## [Set exercise]
Extract everything in the material below, from the line containing "1024x772 pixels. At" down to the last line, and copy it without changing anything.

## [Records for this task]
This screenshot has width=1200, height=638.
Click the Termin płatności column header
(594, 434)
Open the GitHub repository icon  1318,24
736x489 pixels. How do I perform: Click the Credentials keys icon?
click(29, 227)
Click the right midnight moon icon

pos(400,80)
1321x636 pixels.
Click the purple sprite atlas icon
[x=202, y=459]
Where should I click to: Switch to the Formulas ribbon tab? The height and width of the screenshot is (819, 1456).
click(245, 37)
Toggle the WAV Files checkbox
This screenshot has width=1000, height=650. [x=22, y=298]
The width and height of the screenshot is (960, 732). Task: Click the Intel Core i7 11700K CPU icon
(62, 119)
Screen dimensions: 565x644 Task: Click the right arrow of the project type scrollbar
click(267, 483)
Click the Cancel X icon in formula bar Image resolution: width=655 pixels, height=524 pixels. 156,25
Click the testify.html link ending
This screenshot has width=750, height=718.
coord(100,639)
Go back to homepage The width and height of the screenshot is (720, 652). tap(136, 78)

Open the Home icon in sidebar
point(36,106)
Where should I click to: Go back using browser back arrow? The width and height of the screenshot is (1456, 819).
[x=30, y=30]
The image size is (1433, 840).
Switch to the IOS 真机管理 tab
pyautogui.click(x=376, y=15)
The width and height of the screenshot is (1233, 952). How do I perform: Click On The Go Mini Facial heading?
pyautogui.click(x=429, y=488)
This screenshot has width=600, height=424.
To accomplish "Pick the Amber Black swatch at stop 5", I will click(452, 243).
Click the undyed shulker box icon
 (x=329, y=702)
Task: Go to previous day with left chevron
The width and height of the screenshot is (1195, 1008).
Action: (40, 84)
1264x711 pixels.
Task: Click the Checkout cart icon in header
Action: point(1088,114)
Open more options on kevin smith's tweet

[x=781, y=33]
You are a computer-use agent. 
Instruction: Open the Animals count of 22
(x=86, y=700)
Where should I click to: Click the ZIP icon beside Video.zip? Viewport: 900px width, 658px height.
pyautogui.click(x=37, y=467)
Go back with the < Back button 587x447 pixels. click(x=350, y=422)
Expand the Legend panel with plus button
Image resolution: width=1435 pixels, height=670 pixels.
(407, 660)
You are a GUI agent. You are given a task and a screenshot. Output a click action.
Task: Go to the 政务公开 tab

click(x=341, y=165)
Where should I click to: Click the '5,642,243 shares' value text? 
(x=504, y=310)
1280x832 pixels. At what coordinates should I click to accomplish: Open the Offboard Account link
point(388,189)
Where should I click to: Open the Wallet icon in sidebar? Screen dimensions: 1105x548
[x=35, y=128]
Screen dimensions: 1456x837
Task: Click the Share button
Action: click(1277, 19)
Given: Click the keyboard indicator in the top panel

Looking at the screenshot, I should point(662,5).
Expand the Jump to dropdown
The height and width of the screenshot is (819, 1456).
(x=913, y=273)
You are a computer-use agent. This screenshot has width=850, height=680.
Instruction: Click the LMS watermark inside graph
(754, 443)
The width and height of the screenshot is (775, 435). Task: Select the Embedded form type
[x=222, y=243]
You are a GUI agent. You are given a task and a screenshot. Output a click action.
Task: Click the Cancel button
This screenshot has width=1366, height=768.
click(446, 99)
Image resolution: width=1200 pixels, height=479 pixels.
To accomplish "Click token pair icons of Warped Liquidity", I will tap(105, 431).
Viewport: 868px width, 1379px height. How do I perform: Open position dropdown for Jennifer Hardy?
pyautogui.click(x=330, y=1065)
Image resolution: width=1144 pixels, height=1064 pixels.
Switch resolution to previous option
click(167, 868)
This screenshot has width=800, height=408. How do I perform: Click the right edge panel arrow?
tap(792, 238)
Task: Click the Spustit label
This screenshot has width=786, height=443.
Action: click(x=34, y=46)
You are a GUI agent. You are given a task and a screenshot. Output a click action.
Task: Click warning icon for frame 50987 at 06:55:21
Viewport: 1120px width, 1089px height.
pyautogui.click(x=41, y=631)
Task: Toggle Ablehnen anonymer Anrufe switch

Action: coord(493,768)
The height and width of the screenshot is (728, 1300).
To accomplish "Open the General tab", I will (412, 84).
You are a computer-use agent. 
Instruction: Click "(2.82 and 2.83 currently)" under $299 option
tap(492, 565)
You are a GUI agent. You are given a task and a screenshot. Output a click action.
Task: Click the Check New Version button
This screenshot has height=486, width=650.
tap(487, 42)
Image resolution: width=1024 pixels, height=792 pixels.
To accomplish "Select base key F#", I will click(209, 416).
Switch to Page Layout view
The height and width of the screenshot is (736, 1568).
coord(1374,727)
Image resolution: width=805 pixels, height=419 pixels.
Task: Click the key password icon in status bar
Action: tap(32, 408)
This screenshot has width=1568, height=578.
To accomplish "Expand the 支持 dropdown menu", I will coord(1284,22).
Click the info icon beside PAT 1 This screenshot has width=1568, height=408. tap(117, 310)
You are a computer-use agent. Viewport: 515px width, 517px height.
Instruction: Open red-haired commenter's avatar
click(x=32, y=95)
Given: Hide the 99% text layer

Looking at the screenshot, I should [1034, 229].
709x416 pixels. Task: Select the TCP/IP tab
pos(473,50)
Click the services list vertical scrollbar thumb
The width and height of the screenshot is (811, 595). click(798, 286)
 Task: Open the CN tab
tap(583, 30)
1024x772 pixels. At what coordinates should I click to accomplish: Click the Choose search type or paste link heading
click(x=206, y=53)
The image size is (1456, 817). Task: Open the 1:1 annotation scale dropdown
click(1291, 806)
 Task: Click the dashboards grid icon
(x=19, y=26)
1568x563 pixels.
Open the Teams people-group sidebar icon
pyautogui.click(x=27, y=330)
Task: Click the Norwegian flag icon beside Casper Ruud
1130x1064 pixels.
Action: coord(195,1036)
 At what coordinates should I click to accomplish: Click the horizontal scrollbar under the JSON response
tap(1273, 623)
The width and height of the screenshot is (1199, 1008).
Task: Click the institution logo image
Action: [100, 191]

## [Result for this exercise]
1024x772 pixels. At what coordinates should I click to accomplish: Click the Choose search type or paste link heading
click(x=206, y=53)
The image size is (1456, 817). Task: Open the 1:1 annotation scale dropdown
click(1291, 806)
 Task: Click the dashboards grid icon
(x=19, y=26)
1568x563 pixels.
Open the Teams people-group sidebar icon
pyautogui.click(x=27, y=330)
Task: Click the Norwegian flag icon beside Casper Ruud
1130x1064 pixels.
Action: coord(195,1036)
 At what coordinates should I click to accomplish: Click the horizontal scrollbar under the JSON response
tap(1273, 623)
The width and height of the screenshot is (1199, 1008).
Task: Click the institution logo image
Action: [100, 191]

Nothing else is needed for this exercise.